Foreign Exchange Trading, commonly known as forex trading (FX), is the business of buying and selling currencies and commodities to make earnings. FX is conducted all over the world, with the wide range markets located in different countries of the world including New York, London, Tokyo and Hong Kong.
If you are interested in FX trading and planning to invest in it you are at right place, this article by Forexlancer will help you to understand its main benefits and make a profitable decision. Following are the key benefits of forex trading:
Large and Global Market
This market has a sheer size and scale which makes it at the top of the list of the financial markets. 4 trillion USD is the average per day exchanged by the traders in all corners of the world.
24 Hours Trade a Day
The FX markets are not bound to opening and ending hours. During 5 days of a week FX markets are open 24 hours a day. As long as the market opens somewhere in the world, one can trade.
Low Transaction Costs
Beside other financial markets forex markets requires a small amount capital for entry with low cost transaction opportunities.
Among all the appealing reasons to trade forex, the availability of leverage is the most attractive one. The FX brokers allow traders to deposit low amount in the market and borrow high amount against this order to control the higher risk. The leverage can be defined as ratio i.e 1:30 or 1:40 commonly. With the leverage of 1:30 trader can trade up to $30 for every $1 capital in his account.
High Liquidity Market
Liquidity is a feature in FX market. In which, an individual or firm can quickly purchase or sell an asset at stable prices.
Forex Market Variability
There are a huge number of external factors which influence FX market.

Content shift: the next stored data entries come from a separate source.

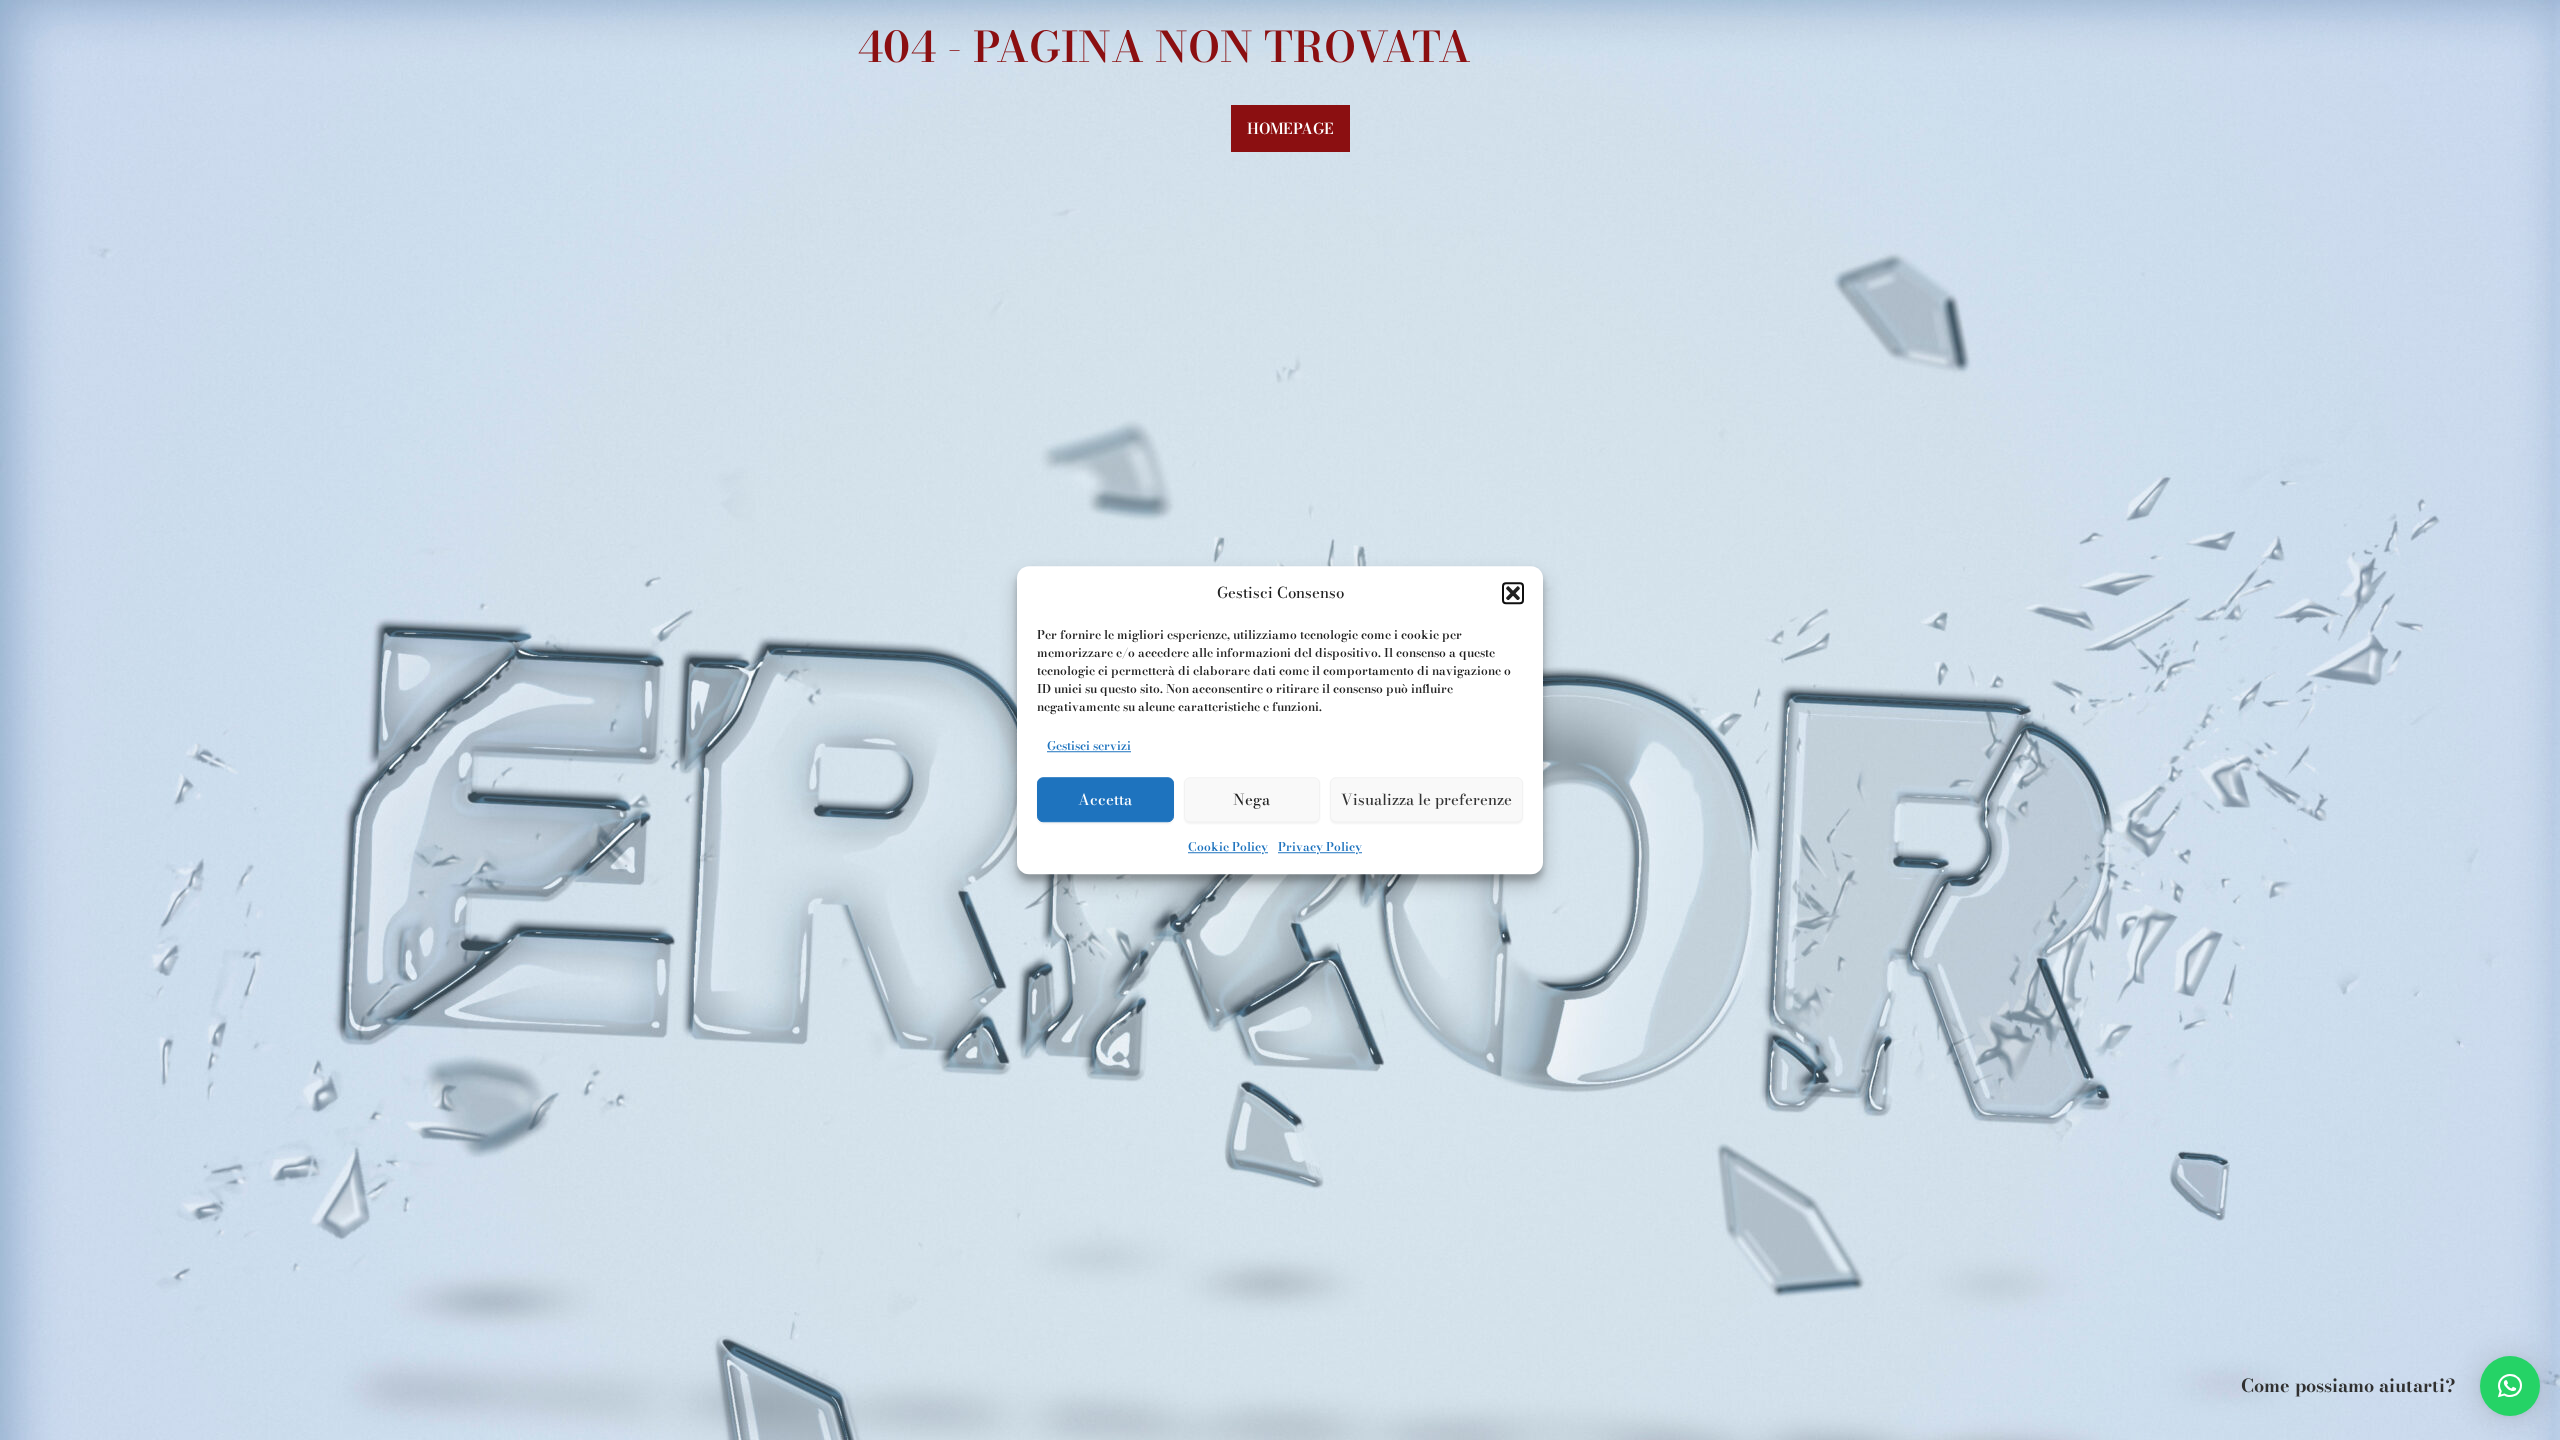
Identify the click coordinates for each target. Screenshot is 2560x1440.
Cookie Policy (1228, 846)
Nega (1251, 799)
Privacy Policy (1320, 846)
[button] (1513, 594)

Before opening a trade these things must be understood like economic stability of a country, global economy, political news, events, policies and trade deals.
Variety Trading Styles
In this type of business activity, traders have a lot of business plans and strategies. They can use a wide range of different FX trading styles depending on amount of time, effort and ending goals.
Despite not having a central exchange system, this trading system is completely secure so that traders do not face any kind of fraud or loss. The country-wise independent consumer watchdogs ensure that brokers are licensed and regulated to protect interests of FX traders.